◆ Task item: Nothing other than an exact copy of the records should be returned.

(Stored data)
* * * * *
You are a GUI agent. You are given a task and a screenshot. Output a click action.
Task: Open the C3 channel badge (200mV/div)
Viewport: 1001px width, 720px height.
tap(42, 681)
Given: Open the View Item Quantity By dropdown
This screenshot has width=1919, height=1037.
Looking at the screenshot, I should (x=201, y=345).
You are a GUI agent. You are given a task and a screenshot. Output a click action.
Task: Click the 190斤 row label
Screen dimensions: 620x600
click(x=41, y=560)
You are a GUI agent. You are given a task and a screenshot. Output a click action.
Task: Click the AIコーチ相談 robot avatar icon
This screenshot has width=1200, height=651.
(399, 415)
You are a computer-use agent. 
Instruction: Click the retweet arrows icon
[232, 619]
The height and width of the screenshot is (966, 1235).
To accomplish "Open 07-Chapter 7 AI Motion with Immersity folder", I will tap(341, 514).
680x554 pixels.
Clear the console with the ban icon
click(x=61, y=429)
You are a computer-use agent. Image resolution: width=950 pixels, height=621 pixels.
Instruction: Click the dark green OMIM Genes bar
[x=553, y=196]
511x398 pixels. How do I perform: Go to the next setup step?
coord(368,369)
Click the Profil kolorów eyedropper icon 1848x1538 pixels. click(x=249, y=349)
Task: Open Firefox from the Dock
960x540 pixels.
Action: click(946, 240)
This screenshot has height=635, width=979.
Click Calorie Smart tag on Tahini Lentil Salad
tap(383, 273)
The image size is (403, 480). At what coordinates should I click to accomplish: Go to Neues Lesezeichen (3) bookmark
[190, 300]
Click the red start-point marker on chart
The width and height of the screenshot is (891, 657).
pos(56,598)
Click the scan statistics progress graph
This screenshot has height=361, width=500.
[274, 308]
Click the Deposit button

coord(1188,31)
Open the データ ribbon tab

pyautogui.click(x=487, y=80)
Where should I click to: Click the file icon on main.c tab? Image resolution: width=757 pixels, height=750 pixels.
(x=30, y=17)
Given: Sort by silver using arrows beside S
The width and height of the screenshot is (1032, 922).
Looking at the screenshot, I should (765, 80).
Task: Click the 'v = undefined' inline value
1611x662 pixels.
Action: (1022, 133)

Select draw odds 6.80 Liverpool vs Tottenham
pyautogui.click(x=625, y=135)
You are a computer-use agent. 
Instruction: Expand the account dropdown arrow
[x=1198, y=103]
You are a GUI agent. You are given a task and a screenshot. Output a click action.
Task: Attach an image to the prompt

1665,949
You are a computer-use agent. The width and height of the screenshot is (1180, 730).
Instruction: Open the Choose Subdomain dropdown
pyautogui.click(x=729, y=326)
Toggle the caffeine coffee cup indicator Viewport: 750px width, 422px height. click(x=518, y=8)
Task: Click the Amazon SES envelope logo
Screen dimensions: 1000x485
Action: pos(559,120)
* * * * *
◆ Response to the exercise:
You are a GUI agent. You are given a task and a screenshot. Output a click action.
Task: Open the C3 channel badge (200mV/div)
Viewport: 1001px width, 720px height.
tap(42, 681)
Given: Open the View Item Quantity By dropdown
This screenshot has width=1919, height=1037.
Looking at the screenshot, I should (x=201, y=345).
You are a GUI agent. You are given a task and a screenshot. Output a click action.
Task: Click the 190斤 row label
Screen dimensions: 620x600
click(x=41, y=560)
You are a GUI agent. You are given a task and a screenshot. Output a click action.
Task: Click the AIコーチ相談 robot avatar icon
This screenshot has width=1200, height=651.
(399, 415)
You are a computer-use agent. 
Instruction: Click the retweet arrows icon
[232, 619]
The height and width of the screenshot is (966, 1235).
To accomplish "Open 07-Chapter 7 AI Motion with Immersity folder", I will tap(341, 514).
680x554 pixels.
Clear the console with the ban icon
click(x=61, y=429)
You are a computer-use agent. Image resolution: width=950 pixels, height=621 pixels.
Instruction: Click the dark green OMIM Genes bar
[x=553, y=196]
511x398 pixels. How do I perform: Go to the next setup step?
coord(368,369)
Click the Profil kolorów eyedropper icon 1848x1538 pixels. click(x=249, y=349)
Task: Open Firefox from the Dock
960x540 pixels.
Action: click(946, 240)
This screenshot has height=635, width=979.
Click Calorie Smart tag on Tahini Lentil Salad
tap(383, 273)
The image size is (403, 480). At what coordinates should I click to accomplish: Go to Neues Lesezeichen (3) bookmark
[190, 300]
Click the red start-point marker on chart
The width and height of the screenshot is (891, 657).
pos(56,598)
Click the scan statistics progress graph
This screenshot has height=361, width=500.
[274, 308]
Click the Deposit button

coord(1188,31)
Open the データ ribbon tab

pyautogui.click(x=487, y=80)
Where should I click to: Click the file icon on main.c tab? Image resolution: width=757 pixels, height=750 pixels.
(x=30, y=17)
Given: Sort by silver using arrows beside S
The width and height of the screenshot is (1032, 922).
Looking at the screenshot, I should (765, 80).
Task: Click the 'v = undefined' inline value
1611x662 pixels.
Action: (1022, 133)

Select draw odds 6.80 Liverpool vs Tottenham
pyautogui.click(x=625, y=135)
You are a computer-use agent. 
Instruction: Expand the account dropdown arrow
[x=1198, y=103]
You are a GUI agent. You are given a task and a screenshot. Output a click action.
Task: Attach an image to the prompt

1665,949
You are a computer-use agent. The width and height of the screenshot is (1180, 730).
Instruction: Open the Choose Subdomain dropdown
pyautogui.click(x=729, y=326)
Toggle the caffeine coffee cup indicator Viewport: 750px width, 422px height. click(x=518, y=8)
Task: Click the Amazon SES envelope logo
Screen dimensions: 1000x485
Action: pos(559,120)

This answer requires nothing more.